Task set:
- 1) Return the passage from the Poland day 3 account, from "At the beginning" to "of the past.", copied word for word.
- 2) List every person named in the paragraphs of the Poland day 3 account, not counting its title line.

Day 3 - Poland - Emma
After two intense days of learning and touring in Warsaw, day 3 filled everyone with a sense of apprehension. To start the day, we drove to the Chachmei Lublin Yeshiva where we met with Lehava and Masada. Together, led by Ben Potash, we prayed the Shacharit morning service and our prayer filled the Yeshiva with life. Our singing quickly turned to dancing and soon the whole room was alive with spirit, laughter and smiles.
After Shacharit, our tour guides took turns in informing us about the Yeshiva’s history. Established in 1930 by Rabbi Moshe Chaim Shapira around 400 scholars from all over the world came to study the power of Judaic texts and Talmud. Rabbi Shapira was also the creator of the Daf Yomi system, that one should study a page of Gemara each day in attempt to read the entire Gemara in 7 years.
At the beginning of the war, in 1939, the Yeshiva was sadly damaged and all its books were burnt and ruined, effectively ending the once lively school of learning. From there, the Jewish students were deported to Belzec, leaving the Yeshiva and the Lublin Jewish community as memories of the past.
On a high after praying, dancing, singing and learning, we left the Yeshiva and got onto the bus. However, our mood quickly sobered as we turned into the parking lot only metres away from Majdanek Concentration Camp.
An empty grey sky, cold sharp wind and flocks of black crows shrouded us as we walked down the gravel path to the front gate of Majdanek. There, a stone monument was placed to resemble the uncertainty of the prisoners upon their entrance into the camp. We passed a white concrete house, once the home of the camp commandant and his wife, Ilsa Koch. Ilsa was infamous in the camp as her husband used to bring her the skin of dead prisoners from which she would make lampshades, an unsettling ‘hobby’, as described by Mark, our guide.
We stopped before a building labeled ‘Bath and Disinfection’ where we learnt about the Red Rose Circle, the area where prisoners were beaten if they took too long to strip before entering the showers. Here, we also saw the old rusted, barbed wire fence which stood gravely, a silent witness to the horrors it had seen.

Source data:

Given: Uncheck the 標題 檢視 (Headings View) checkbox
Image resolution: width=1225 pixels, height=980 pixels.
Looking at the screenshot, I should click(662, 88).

Solved tasks:
- 1)
At the beginning of the war, in 1939, the Yeshiva was sadly damaged and all its books were burnt and ruined, effectively ending the once lively school of learning. From there, the Jewish students were deported to Belzec, leaving the Yeshiva and the Lublin Jewish community as memories of the past.

- 2)
Ben Potash
Rabbi Moshe Chaim Shapira
Ilsa Koch
Mark